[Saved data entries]

◆ ◆ ◆ ◆

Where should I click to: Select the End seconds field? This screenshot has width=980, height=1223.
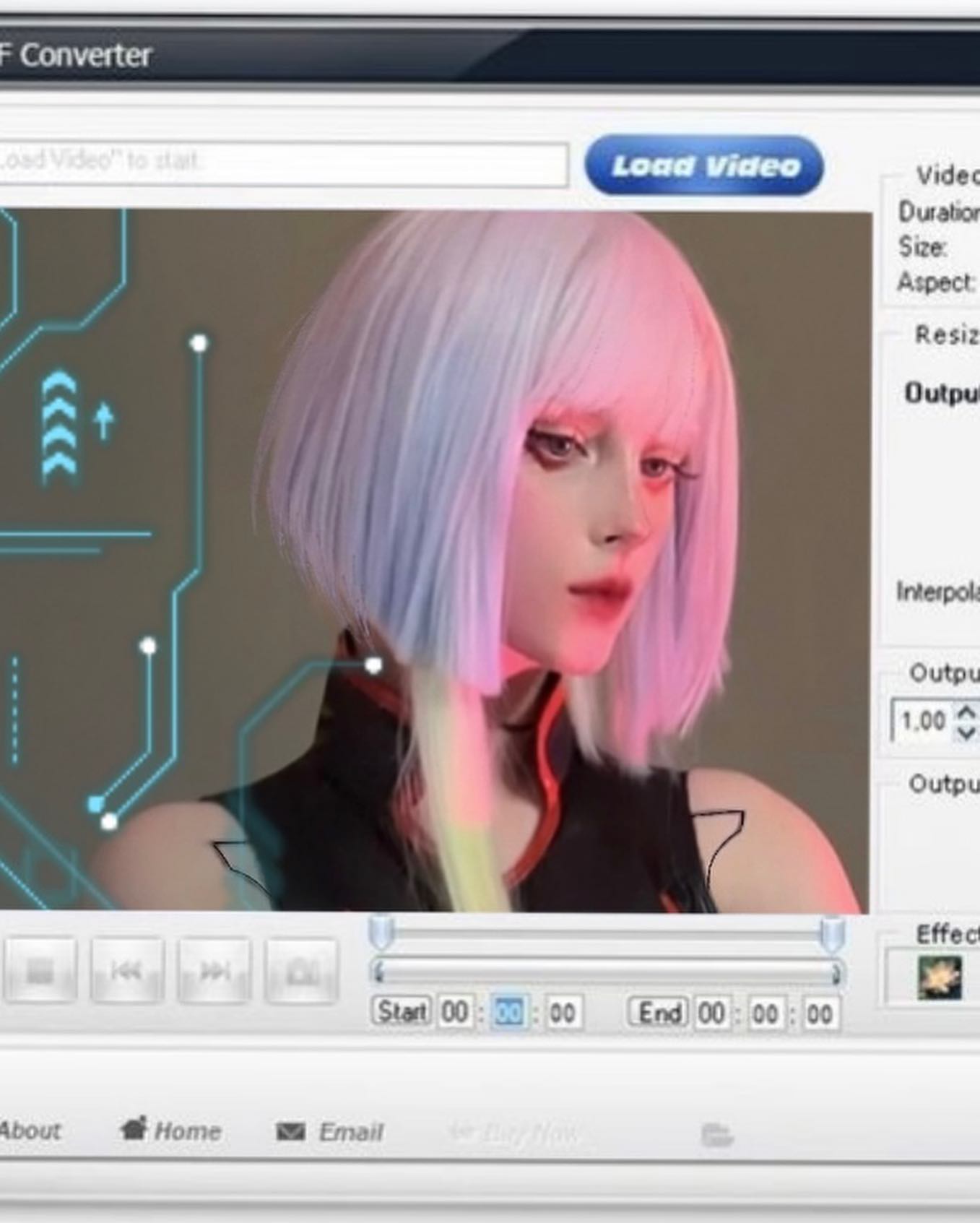[x=819, y=1014]
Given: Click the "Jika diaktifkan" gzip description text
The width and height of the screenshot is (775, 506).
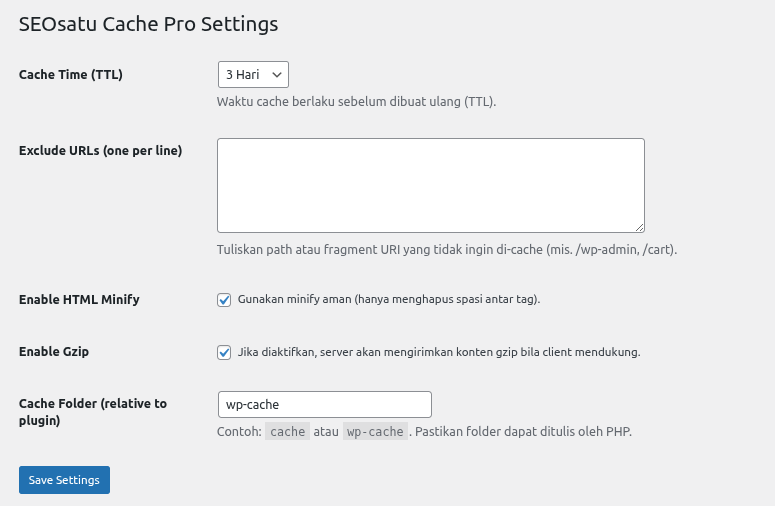Looking at the screenshot, I should point(438,352).
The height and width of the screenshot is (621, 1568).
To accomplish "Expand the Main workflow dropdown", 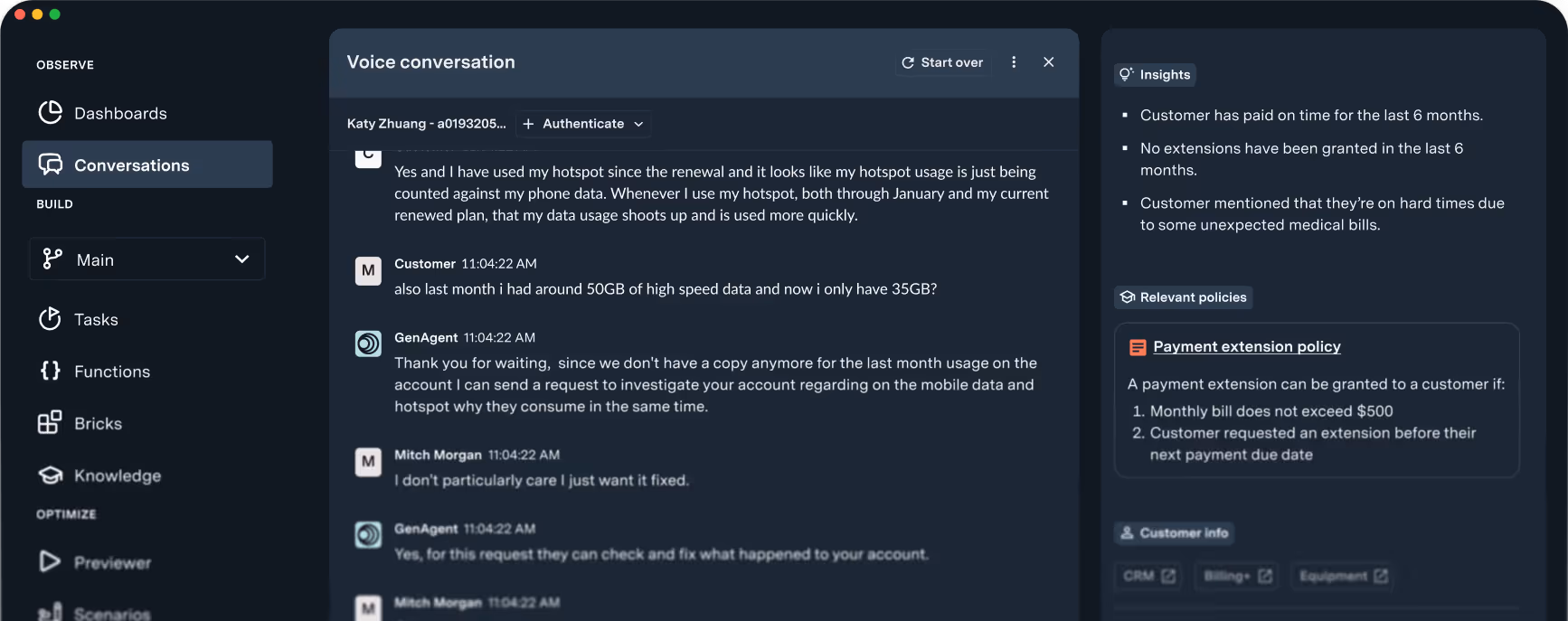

◆ ◆ ◆ ◆

THE PROBLEM: Print all the records exactly, minus any images.

ANSWER SPACE:
Where should I click to: Select the End seconds field? This screenshot has width=980, height=1223.
[x=819, y=1014]
Given: Click the "Jika diaktifkan" gzip description text
The width and height of the screenshot is (775, 506).
Looking at the screenshot, I should point(438,352).
The height and width of the screenshot is (621, 1568).
To accomplish "Expand the Main workflow dropdown", 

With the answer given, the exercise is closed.